The dose and type of insulin used to initiate therapy is dependent upon the specific abnormality of blood glucose noted during monitoring.

The insulin dose is then based upon the self blood glucose monitoring. It is important to appreciate that insulin resistance increases during the second and third trimesters, requiring an increase in insulin dose. A decrease in insulin requirements is often noted in the weeks just before delivery.

Exercise: Most GDM represents NIDDM that has been unmasked by pregnancy. One would therefore expect that treatment modalities such as exercise that diminish peripheral resistance to insulin would be beneficial in GDM. However, some concerns have been raised regarding the safety of exercise in pregnancy. Normal pregnancy is associated with a marked increase in cardiac output and blood volume. It is therefore possible that the additional stresses of exercise on a maternal cardiovascular system that is already approaching near maximum output could divert oxygen, fuel, and nutrients away from the fetus. Episodes of fetal bradycardia have been associated with maternal exercise.

Exercises using the upper body and avoiding mechanical stress on the trunk appear to be most appropriate, allowing the workload to be increased safely without distress to the fetus. In one study, for example, arm exercises against resistance were shown to be a safe and effective adjunct to diet in GDM. I recommend moderate walking with hand weights and arm exercises.

Peripartum Concerns: The great majority of women with GDM proceed to term and have a spontaneous vaginal delivery. Maternal hyperglycemia should be avoided during labor to prevent fetal hyperinsulinemia and subsequent neonatal hypoglycemia. The maternal plasma glucose concentration should be maintained between 70 and 90 mg/dL during labor. Insulin should not be required during labor in patients who were able to be controlled by diet alone. I find that an insulin drip during labor for the patient who requires insulin is very effective and that the insulin can be discontinued after delivery.

Postpartum Concerns And Future Risk: Nearly all women with GDM return to normoglycemia after delivery. However, they remain at risk for future GDM, impaired glucose tolerance, and the future development of overt diabetes.

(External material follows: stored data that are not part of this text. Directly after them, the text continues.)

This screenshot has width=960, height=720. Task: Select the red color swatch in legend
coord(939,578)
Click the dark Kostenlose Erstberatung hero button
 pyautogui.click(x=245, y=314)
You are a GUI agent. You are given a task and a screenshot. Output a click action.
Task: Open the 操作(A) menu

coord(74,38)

  • One-third to two-thirds of patients will have GDM in a subsequent pregnancy. In one report, the women who had a recurrence tended to be older, more parous, and had an increase in weight between the pregnancies.
  • As many as 20 percent of women with GDM have impaired glucose tolerance in the early postpartum period. Gestational requirement for insulin, maternal obesity, elevated fasting glucose during pregnancy and early postpartum, and early gestational age at the time of diagnosis of GDM are risk factors for impaired glucose tolerance and overt diabetes at a later date.
  • A five year incidence of 47 to 50 percent for NIDDM has been found in two studies of women with GDM. The future risk of NIDDM is affected by body weight, representing a 50 to 75 percent risk in obese women versus less than 25 percent in women who achieve ideal body weight after delivery.

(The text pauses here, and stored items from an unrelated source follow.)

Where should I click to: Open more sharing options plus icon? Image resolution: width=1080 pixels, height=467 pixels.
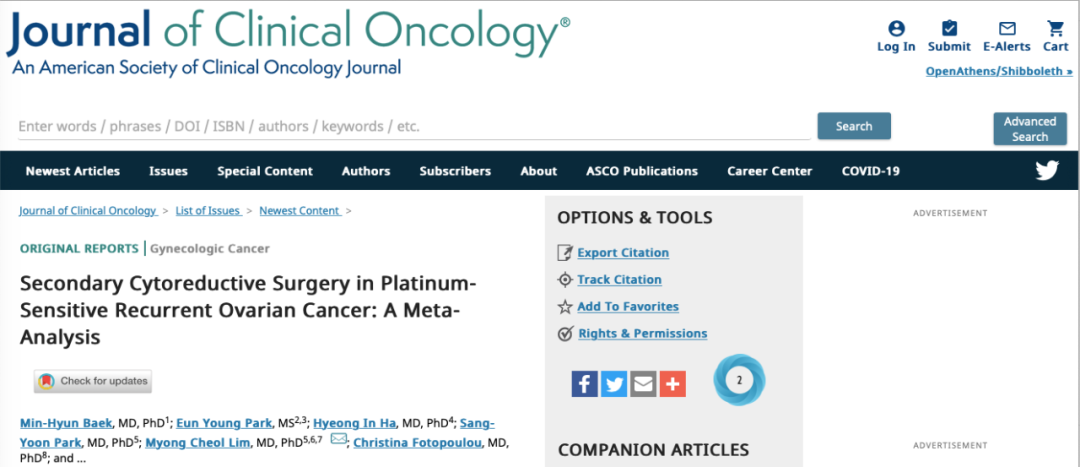tap(673, 384)
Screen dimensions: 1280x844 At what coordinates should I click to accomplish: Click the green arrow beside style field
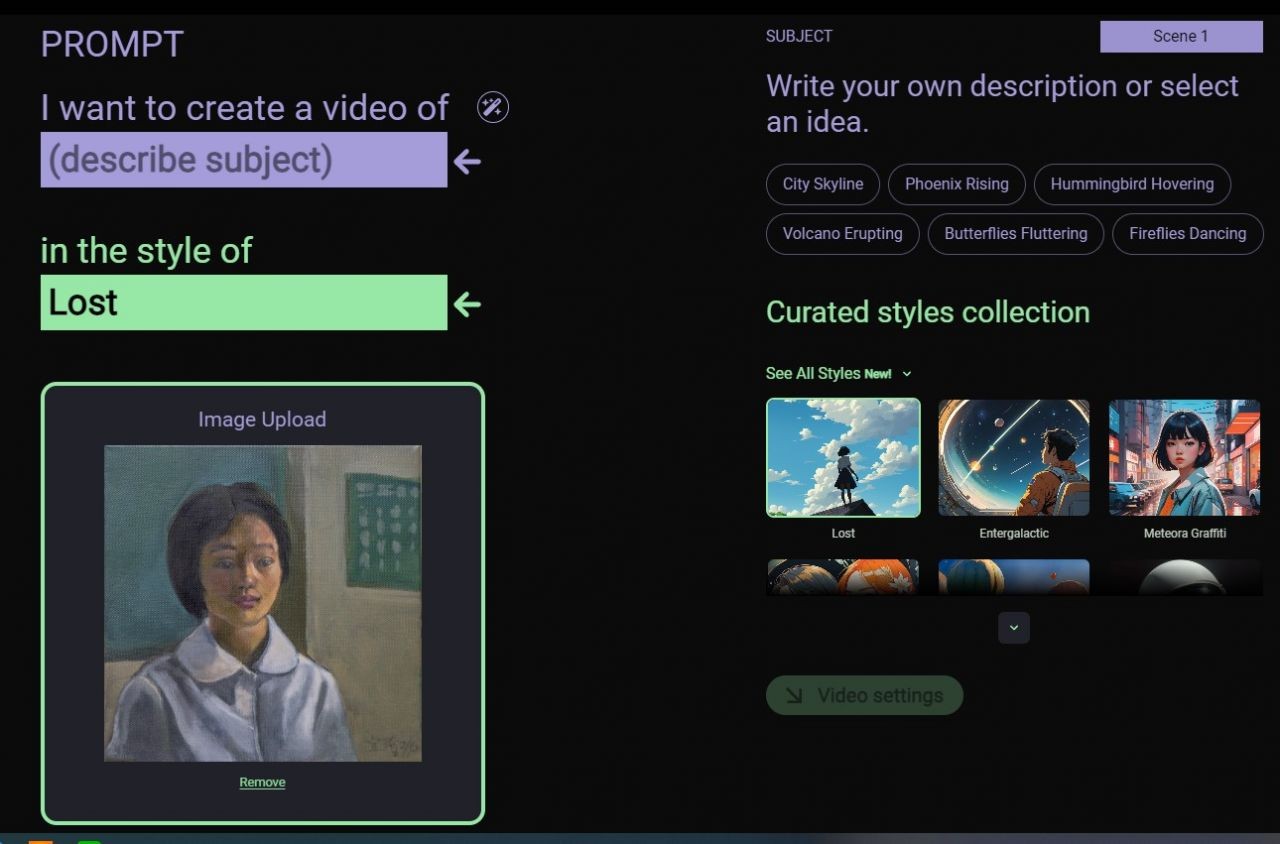467,304
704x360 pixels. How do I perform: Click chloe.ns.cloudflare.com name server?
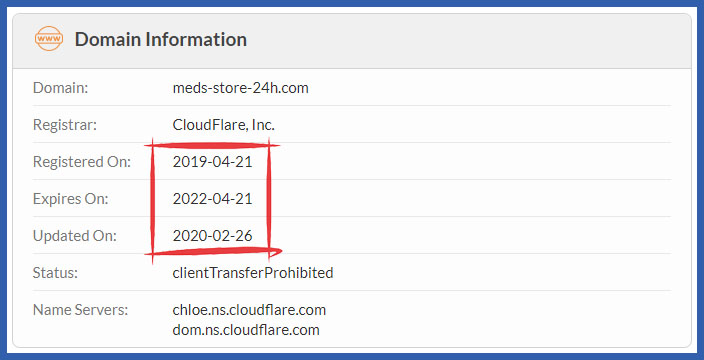(249, 310)
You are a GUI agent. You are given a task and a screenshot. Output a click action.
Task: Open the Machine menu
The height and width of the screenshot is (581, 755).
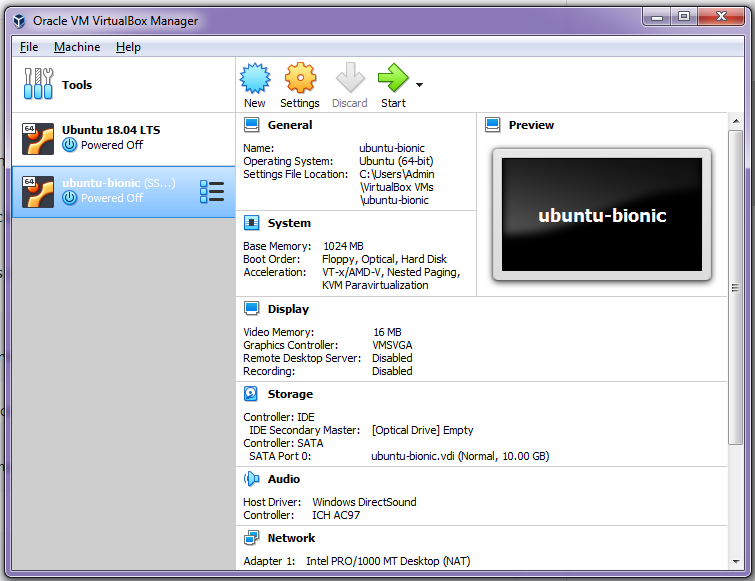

Recommendations: I recommend the following approach to immediate and prolonged follow-up:

  • Immediately after delivery, blood glucose should be monitored to ensure that the mother's levels have returned to normal. The fasting glucose levels should be below 115 mg/dL and the 2 hour postprandial value should be less than 140 mg/dL.
  • A woman with atypical GDM who may have been diagnosed with GDM early in gestation, is normal in weight, does not have a family history of NIDDM or required insulin during the pregnancy should be counseled to watched for the development of symptoms suggestive of Type 1 diabetes.
  • Obese women with a history of GDM should be counseled to lose weight and engage in moderate exercise.
  • All women with a history of GDM should be counseled regarding their risk for developing GDM in subsequent pregnancies and possible NIDDM (or IDDM) in the future. Weight loss and exercise are clearly beneficial and long-term follow-up is essential. A fasting and post prandial glucose should be done on a yearly basis. Values above 115 mg/dl fasting and 140 mg/dl non fasting are cause for concern and fasting values above 125 mg/dl on 2 occasions or above 200 mg/dl at any time are diagnostic of diabetes in non pregnant individuals.